One of these was Cuba, whose economy was trashed by the US economic blockade now just ending. Will this rescue the island? Hard to say, for while cane sugar still dominates the market, two-thirds of all sugar is now consumed in the country that produces it. In Elizabeth Abbott’s long entry on the politics of sugar we learn that in 1891 the American sugar plutocracy, with the help of the US Marines, overthrew Lili‘uoklani, the Queen of Hawaii, and then in 1900 annexed the whole country. President Grover Cleveland apologised, and so did Bill Clinton.
‘Sweetness and light’ obviously does not characterise the culture of sugar, and you can see why this volume has had to be structured a bit oddly; so that, though there are no separate entries for ‘white chocolate’ (I hate it, and wanted to know its history) or ‘Quakers’ (who were instrumental in developing the chocolate trade), there are entries for ‘race’, ‘plantations’, ‘slavery’, and ‘biofuel’, while even the entry for ‘sugarcane’ by the eminent scholar Jessica B. Harris is more political than botanical.
There is also, and unsurprisingly, a slight American bias to the organisation, so that ‘cookie’ (US) is not cross-referenced to ‘biscuit’ (UK). It is also a problem, occasioning quite a lot of repetition, that the many entries containing the word ‘sugar’ come so late in the alphabet that we don’t get to the first of them until page 663. Few will read the volume’s nearly 600 entries straight through sequentially, but for the next edition I hope the editor might increase the cross-referencing and cut some of the repetition that is bound to occur when the entries are each by a separate hand.

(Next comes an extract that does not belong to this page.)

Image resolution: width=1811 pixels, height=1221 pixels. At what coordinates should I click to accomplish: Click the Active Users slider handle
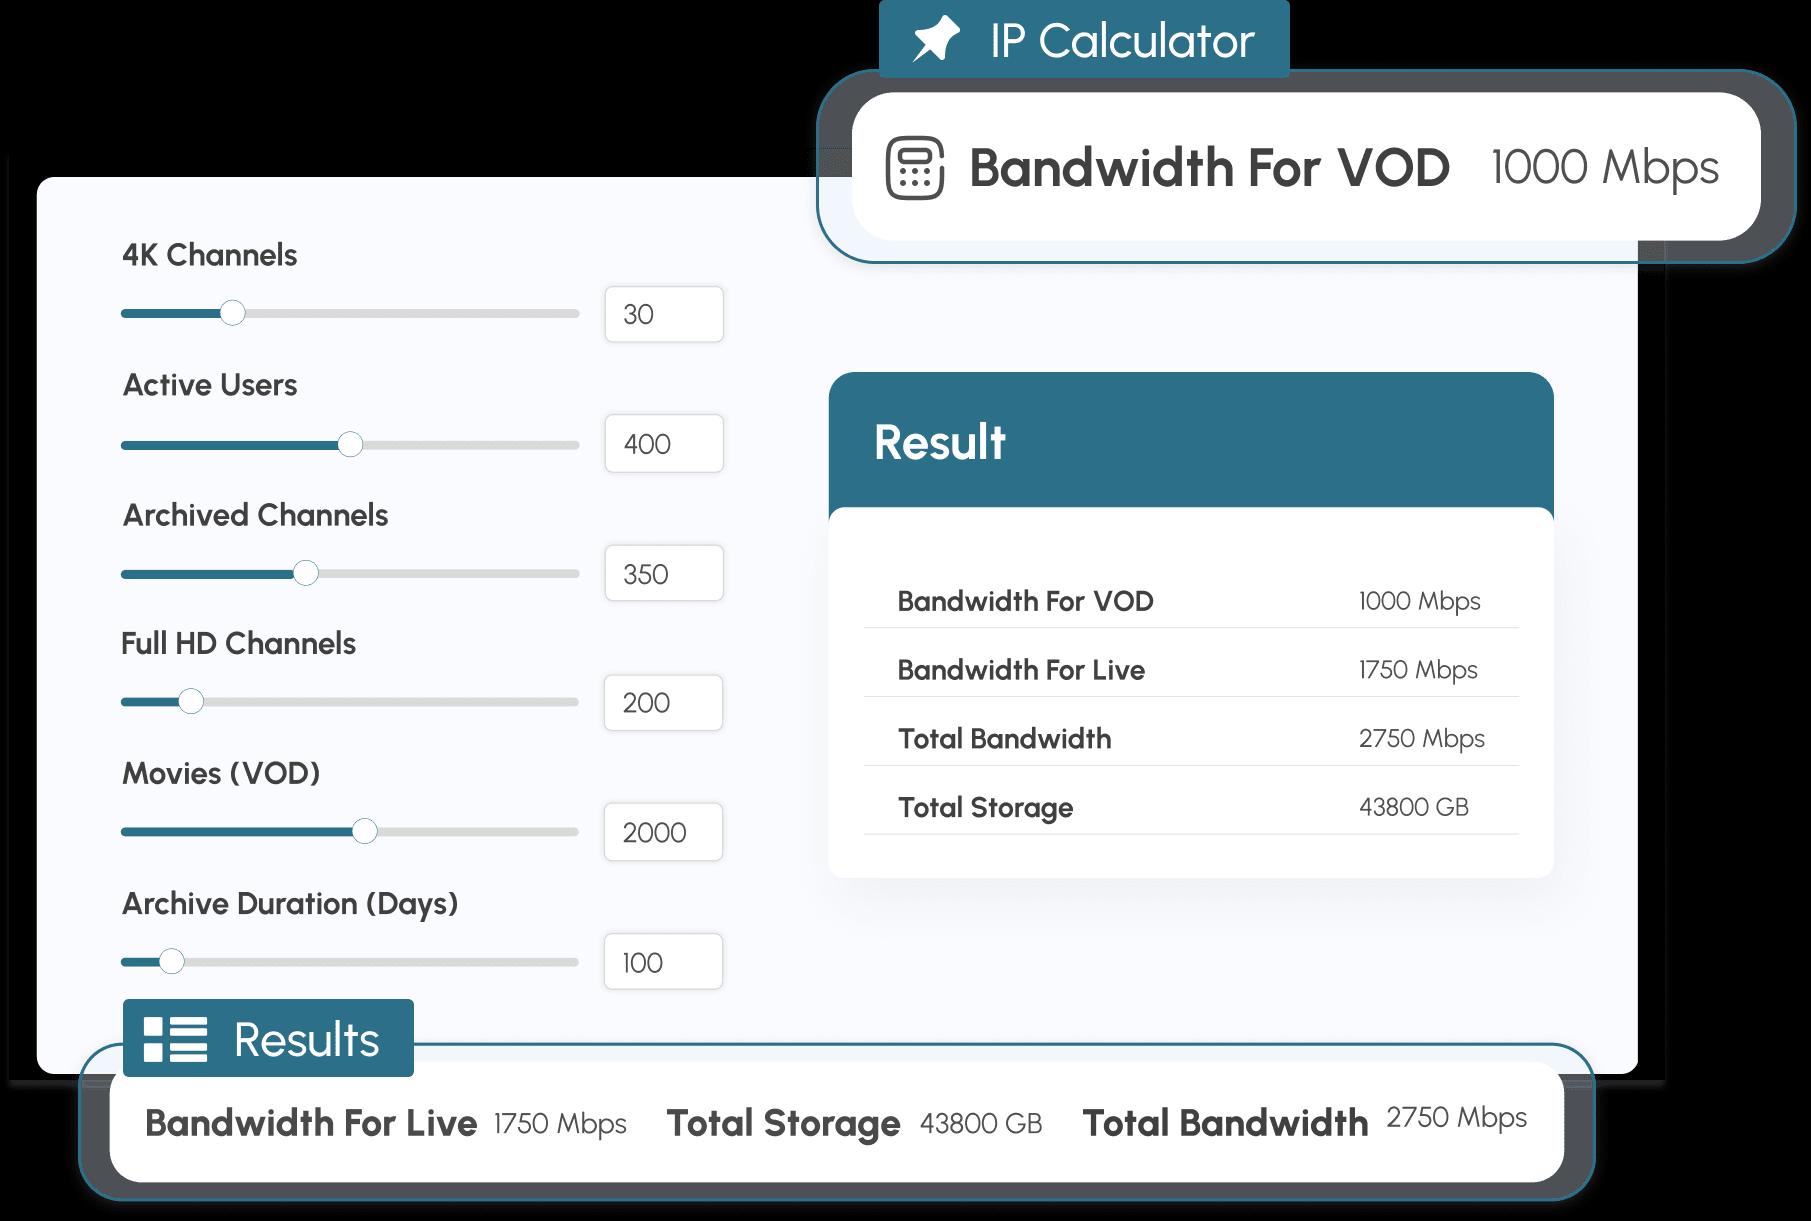[x=350, y=444]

The authority of the contributors is astoundingly high. Many (as I did not realise, until I read the list), including the editor and two of her five-person editorial board, are members of the Oxford Symposium on Food & Cookery (disclosure: of which I am standing down as chair this summer), who constitute the scholar foodie first eleven. The Symposium’s founder, the late Alan Davidson, drew on the same body of expertise for his indispensable, million-word Oxford Companion to Food, now in its third edition and the
spiritual father of this and many other Companions.
The entry on ‘slang’, written by Jonathon Green, is bracingly rude, though a little difficult to understand sometimes, as he appears to treat slang as almost a distinct language. Still, it’s cheering to learn that ‘tart’, applied to women, was in 1859 ‘a term of approval applied by the London lower orders to a young woman for whom some affection is felt’. ‘Tart’ was then a term of approbation for a young woman in her finery, but not when preceded by ‘raspberry’, ‘cherry’, or ‘treacle’, which makes it rhyming slang.
Mark Morton’s ‘sexual innuendo’ entry is properly shocking, quoting Bessie Smith’s 1929 song, ‘Kitchen Man’: ‘When I eat his doughnuts/All I leave is the hole/Any time he wants to/Why, he can use my sugar bowl.’ Even Ivan Day’s learned entry on ‘sugar sculpture’ has its naughty bits, ‘membra virilia, pudendaque muliebria ... formed of pastry or sugar’. Raymond Sokolov points out that the ‘Big Rock Candy Mountain’ of the utopian children’s song is actually ‘a raunchy place with lakes of gin and whiskey, cigarette trees and a hobo’s whore’.
Len Evans’s entry on ‘unusual uses of sugar’ shows the book’s breadth. Formerly the sticky stuff was used to make fake window glass for Hollywood ‘stunts in which an actor had to be defenestrated’ and more recently, in the UK, sugar helped ‘to preserve the remains of three medieval bridges found near Leicester’.